Archivist as Proof of Concept

Archivist is our operable proof of concept—demonstrating our ability to integrate several AI technologies into a functional application that solves real business needs.

Built as a working example rather than a fully polished enterprise platform, it showcases our approach to secure, local AI deployment while illustrating some foundational components from which we can develop custom solutions tailored to your specific business needs.
The Business Pressure Businesses face mounting pressure to adopt AI technologies to accelerate customer turnaround times, reduce operational costs, and respond to growing demand from customers and stakeholders.

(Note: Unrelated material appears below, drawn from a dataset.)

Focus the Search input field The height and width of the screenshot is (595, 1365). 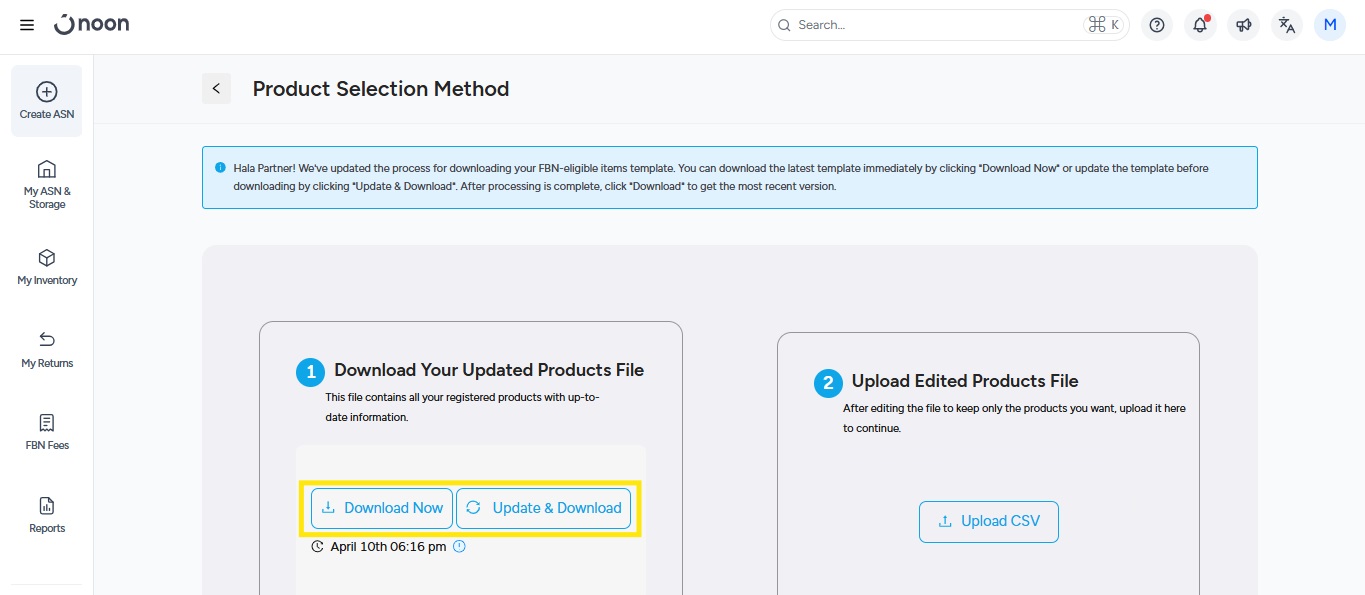point(935,25)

However, this adoption is often hindered by data privacy policies that prohibit uploading sensitive documents to cloud services, restrictive usage limits and rate-limiting on platforms like ChatGPT and Claude, and capabilities that simply don’t match real-world business needs—such as the inability to process large document collections or maintain context across multiple files that are essential for comprehensive business analysis.
Enter Archivist
  • 100% Local Operation: Built to run entirely within your business environment, ensuring private documents never leave your secure perimeter
  • No Usage Limits: Operate without rate-limiting or usage restrictions that cause business delays—process as many documents and queries as needed, when you need them
  • No Subscription Fees: No cost to use the fully functional base version. A paid license enables users to upload and use more newer and more powerful AI models as they are released.
  • Advanced Document Management: Purpose-built capabilities that major cloud AI providers lack:
  • Convert business documents into AI-ready formats
  • Store documents in a persistent vector database for instant, ongoing retrieval
  • Advanced metadata operations provide granular control over file organization, enabling users to create project-specific groups, manage case files, organize course materials, and more
  • Precise citations and traceability to source documents ensure all generated outputs can be validated for accuracy
  • Data-export capabilities prevent vendor lock-in by preparing data for use with other AI platforms

Powered by IBM AI for Business

IBM has emerged as a leader in open-sourcing cutting-edge AI technologies specifically designed for business applications, releasing powerful tools that enterprises can deploy securely within their own infrastructure. IBM has leveraged their unimaginable access to business documents and paperwork to train AI models for various business-related use cases.

At Integral, we recognized the opportunity to demonstrate our expertise by integrating these separate IBM technologies into a cohesive, user-friendly application that unlocks their advanced capabilities and showcases the potential of combining best-in-class open source components into practical business solutions.
Granite We selected the IBM Granite 3.2-2B model as the base model for Archivist for several reasons:
  • Laptop-Ready Performance: At just 2 billion parameters, Granite 3.2 runs efficiently on standard business laptops without requiring specialized hardware or cloud resources
  • Enterprise-Grade Responses: Delivers professional, business-appropriate outputs while maintaining the accuracy and detail required for serious business applications
  • Instruct Architecture: Specifically fine-tuned to follow detailed instructions and respond to complex prompts, making it ideal for understanding and executing the nuanced queries typical in business document retrieval scenarios
  • Optimized for RAG: Built with advanced prompting capabilities designed specifically for Retrieval Augmented Generation applications, allowing it to seamlessly integrate retrieved document context with generated responses (perfect for Archivist)
  • Chain-of-Thought Reasoning: Enables the model to break down complex questions step-by-step, providing more accurate and explainable answers when working with business documents
  • Extensive Context Window: 128K token context length allows processing of large documents or multiple document sections simultaneously, maintaining coherence across lengthy business materials
Our value-add to the IBM Granite model with Archivist is that we created a user-friendly interface for users to toggle between response modes (standard, RAG, chain of thought), response lengths, and RAG response styles – all through the use of simple radio buttons in the UI. This empowers non-technical business users to unlock these advanced features without having to know anything about special prompt tokens.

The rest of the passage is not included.